Symbiotic connects restakers with Ethereum-based services through an interface and has three main stakeholders:

  • Restakers who aim for more generous rewards

     

  • Networks and services that seek to repurpose staked ETH to integrate the mainnet security of Ethereum or other chains.

     

  • Operators that connect restakers with the networks and run infrastructure for the latter.

Source: Symbiotic

These stakeholders operate across five key layers, forming the following architecture model:

  • Collateral – this is the security layer of Symbiotic. Users can deposit ETH as well as other ERC-20 tokens, including LSTs.

     

  • Vaults – this is Symbiotic’s restaking layer. The platform delegates collateral assets to operators across Ethereum and other supported chains. The collateral is operated via secure vaults that can be managed by liquid staking platforms like Lido, liquid restaking platforms (offering equivalent tokens in exchange for restaked tokens for DeFi use), or institutional holders.

     

  • Operators –  operators form the infrastructure layer.

     

  • Resolvers – these entities act as arbitrators, passing or vetoing slashing penalties incurred by operators.

     

  • Networks – finally, services use restaked tokens to unlock security on Ethereum or other supported chains.
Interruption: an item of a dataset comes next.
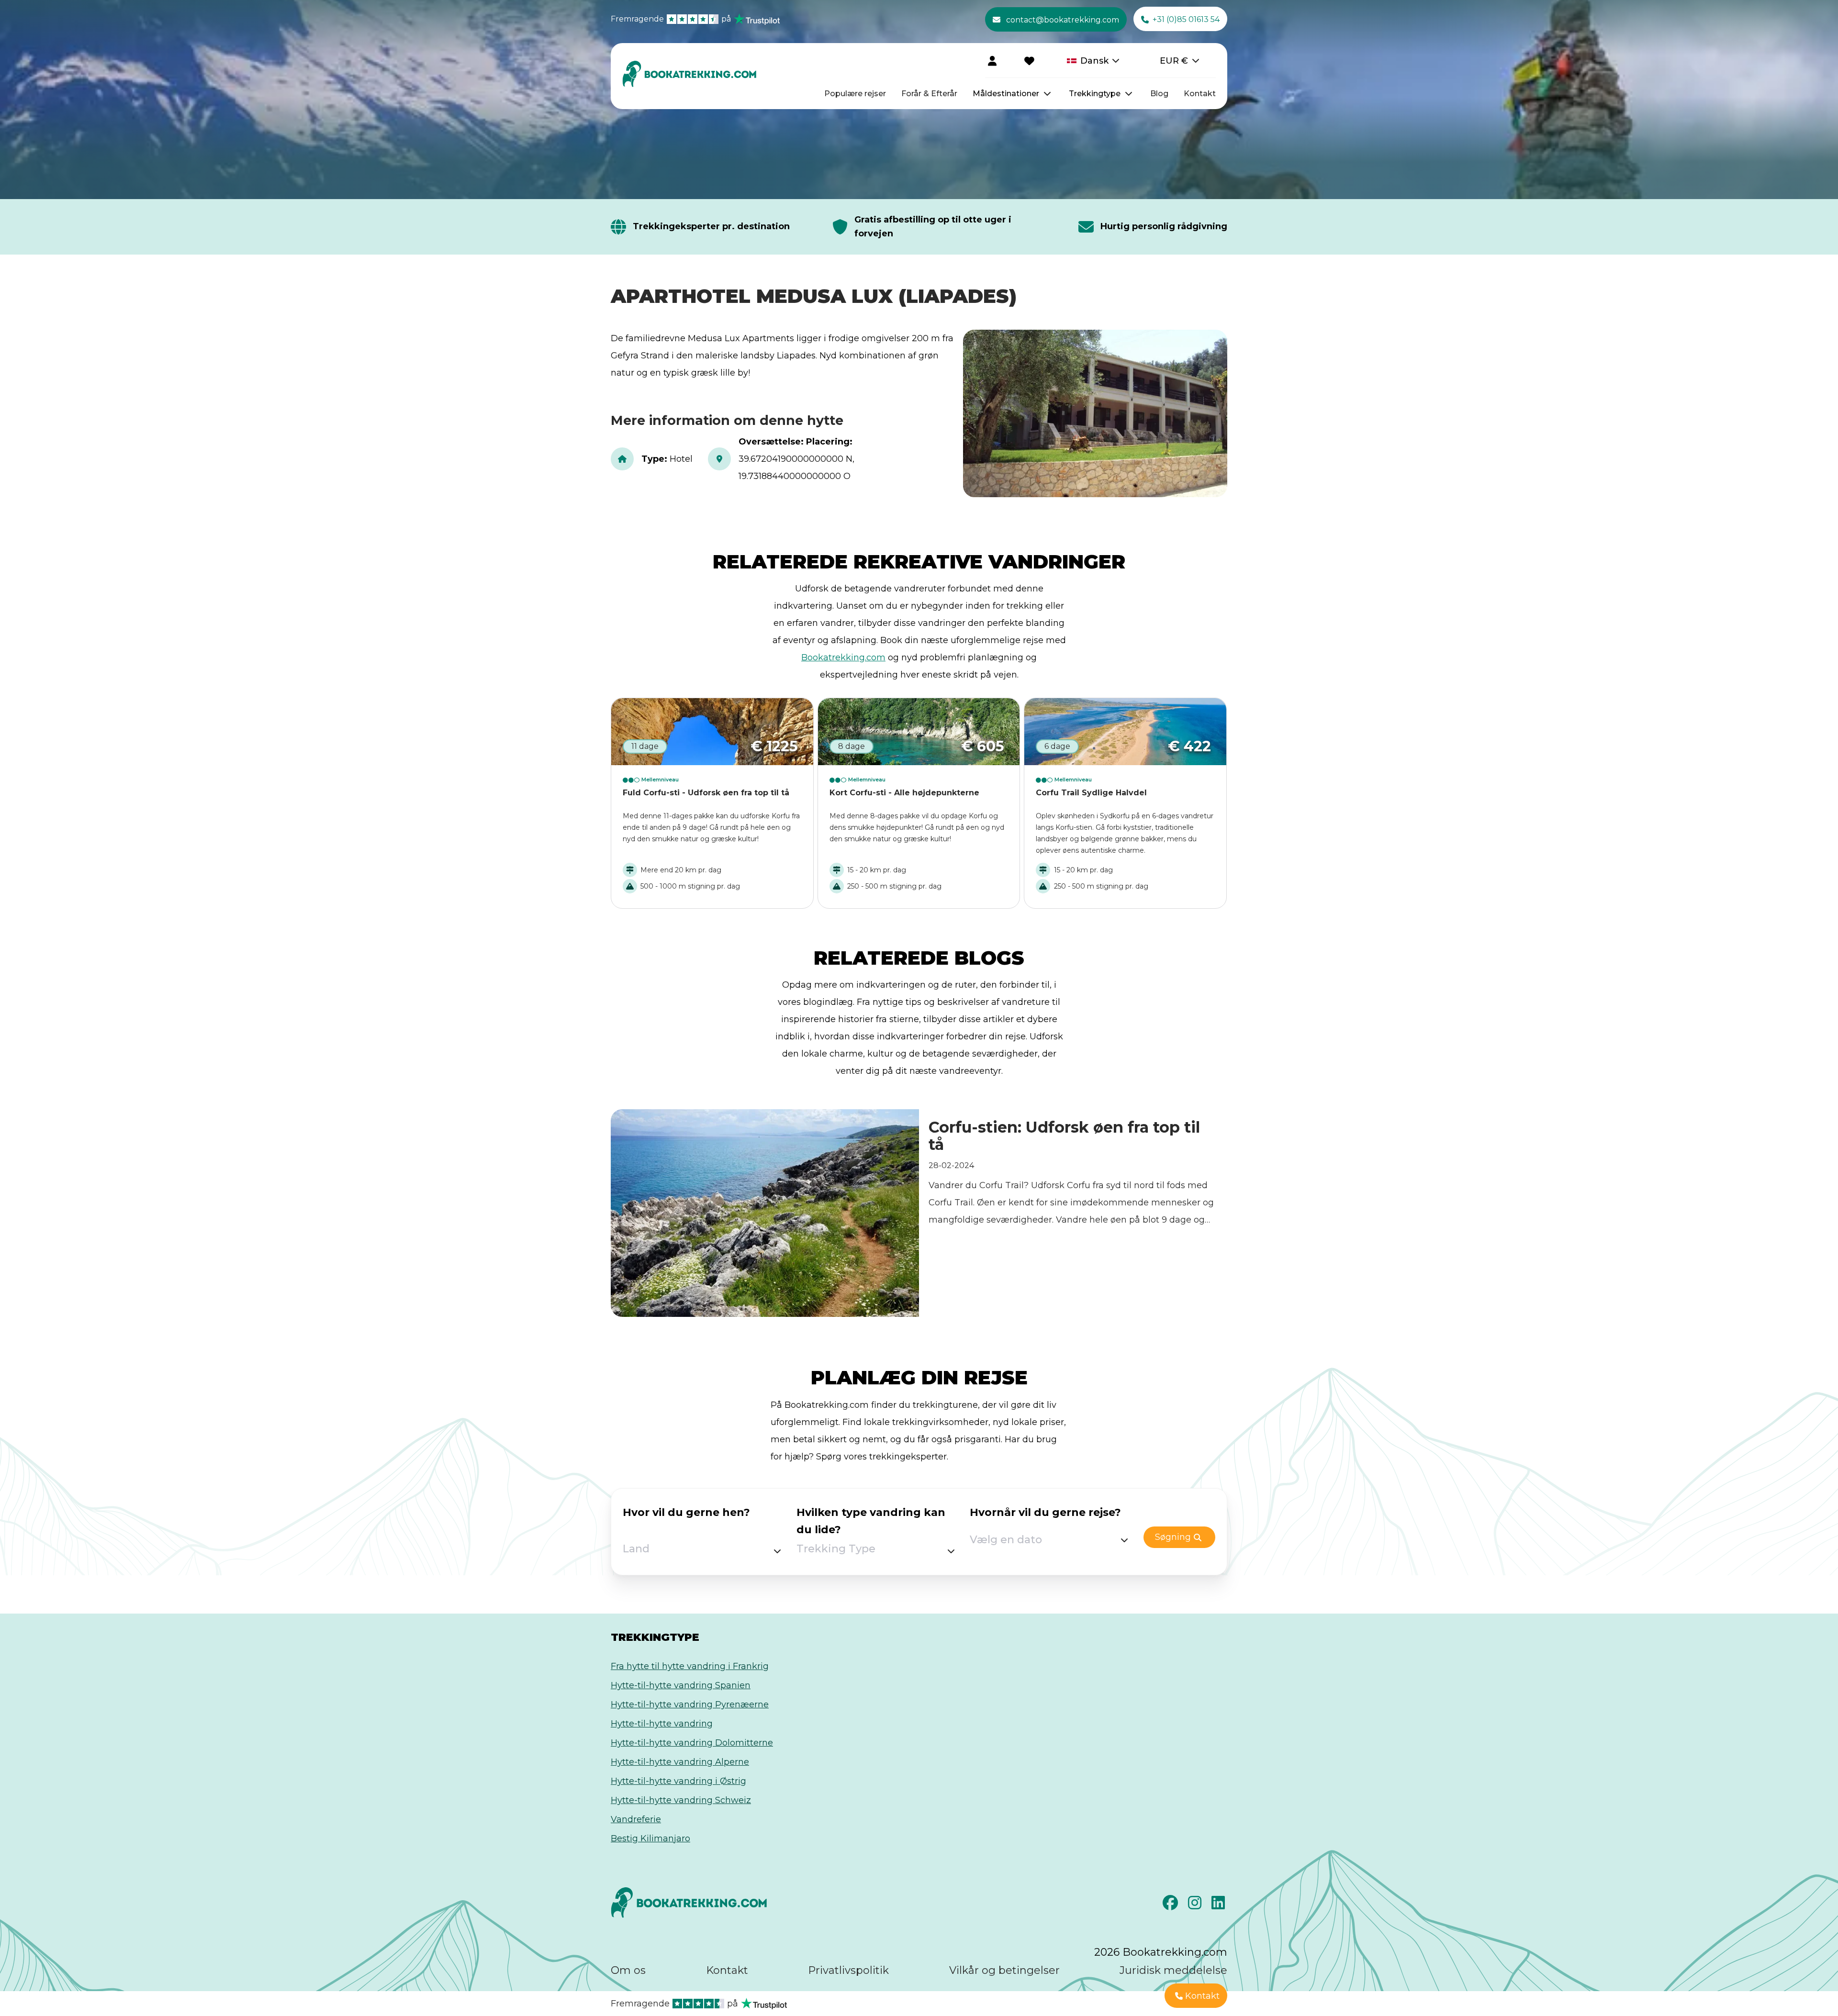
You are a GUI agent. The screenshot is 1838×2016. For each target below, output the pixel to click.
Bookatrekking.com (843, 657)
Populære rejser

They benefit from great customization features, such as operator selection or the ability to define the reward size or penalize operators and their delegators (restakers).

Source: Symbiotic

How To Use Symbiotic Restaking?

While Symbiotic’s architecture may seem complex, the restaking process for regular ETH holders is straightforward. It involves these simple steps:

  • Choose your assets to restake – Deposit ETH or a wide range of ERC-20 tokens and LSTs. LSTs can be obtained by depositing ETH on the respective liquid staking platforms, like Lido, earning rewards both from Lido and Symbiotic.

     

  • Connect wallet – Go to the Symbiotic app and connect your non-custodial wallet.

     

  • Choose restaking pool – Select the pool representing a particular token on the ‘Restake’ page. Some pools may reach maximum capacity and be unavailable.

Source: Symbiotic

  • Deposit – select the amount you want to restake and deposit the funds.

Source: Symbiotic

You can check the dashboard page at any time to monitor your deposits and rewards.

Source: Symbiotic

Symbiotic Stats

Symbiotic’s total value locked (TVL) crossed the $1 billion mark within one month of its launch.

Source: DefiLlama

The TVL exploded on July 4, when token inflows reached a record $700 million.


As of this writing, wstETH, the wrapped version of
Lido’s stETH, accounts for about two-thirds of all deposits. Coinbase’s cbETH comes next with a 10% share.